While most students do have a desk to work at and keep their school supplies organized, Rebekah Damon, 19, nursing major says she usually does her online school in her room or at her dining room table.

“If I’m in my room, I’ll do it on the floor because I don’t have a desk. I have all my pencils laid out with my notebooks as well. I use the dining room table as my locker basically,” said Damon.

Other students don’t have the space or the time to be as organized as they would normally be. William Youse, 19, computer science major feels that one advantage to having classes online is

that all his textbooks are online as well and he does not need to worry about the school work clutter. This advantage creates an easier way for students and teachers themselves to be more organized, as most of everything needed is through the computer.

On the other hand, online schooling has been negatively affecting some students. A balance between home life and classroom life has not been equal, and it has taken an effect on Youse, as he believes he’s not good at managing classwork and home life together.

“Whatever comes to mind first gets done first. After that, it’s just pure anxiety that takes over,” said Youse.

Online learning has caused increased stress on students and teachers as they are having a harder time reaching out to students for help, but teachers can no longer see or help their students directly. Many students are visual learners, and only being able to see what they need to learn through a screen without help can be very frustrating.

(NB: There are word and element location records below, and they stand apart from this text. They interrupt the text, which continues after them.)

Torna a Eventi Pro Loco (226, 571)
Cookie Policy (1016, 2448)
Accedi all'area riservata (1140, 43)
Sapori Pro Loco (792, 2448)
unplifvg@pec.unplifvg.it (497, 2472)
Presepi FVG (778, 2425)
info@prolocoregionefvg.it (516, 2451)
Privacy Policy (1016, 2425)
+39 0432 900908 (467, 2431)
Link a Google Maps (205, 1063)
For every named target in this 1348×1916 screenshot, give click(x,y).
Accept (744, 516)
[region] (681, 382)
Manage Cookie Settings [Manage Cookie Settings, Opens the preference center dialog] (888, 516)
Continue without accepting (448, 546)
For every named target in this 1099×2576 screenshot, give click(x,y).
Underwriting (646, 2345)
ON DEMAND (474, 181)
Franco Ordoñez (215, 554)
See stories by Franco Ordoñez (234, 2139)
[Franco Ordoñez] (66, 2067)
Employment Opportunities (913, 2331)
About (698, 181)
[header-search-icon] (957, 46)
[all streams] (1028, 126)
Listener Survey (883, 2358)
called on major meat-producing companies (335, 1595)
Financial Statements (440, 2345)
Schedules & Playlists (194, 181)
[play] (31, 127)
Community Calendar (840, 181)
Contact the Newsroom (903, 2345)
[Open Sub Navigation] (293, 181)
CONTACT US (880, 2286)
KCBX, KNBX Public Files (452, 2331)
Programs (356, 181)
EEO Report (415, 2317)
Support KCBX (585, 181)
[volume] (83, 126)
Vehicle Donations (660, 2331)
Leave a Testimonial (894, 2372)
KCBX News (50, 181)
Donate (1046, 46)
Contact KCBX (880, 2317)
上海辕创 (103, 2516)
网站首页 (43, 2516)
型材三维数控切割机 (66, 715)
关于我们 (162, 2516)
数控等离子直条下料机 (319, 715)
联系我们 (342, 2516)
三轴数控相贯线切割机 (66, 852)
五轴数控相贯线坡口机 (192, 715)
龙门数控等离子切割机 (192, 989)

Some students are taking it better than others, as Damon stated she tries to time out her work so she have enough time to do everything.

“I give myself breaks in between as well. I’ll alternate my online classes as well to help myself focus and make it easier on myself,” said Damon. This can be beneficial for learning as switching up their routine could encourage more creativity and interest.

Online learning has seen both positives and negatives for students, and students themselves are pushing to see their degrees through no matter what the circumstances are.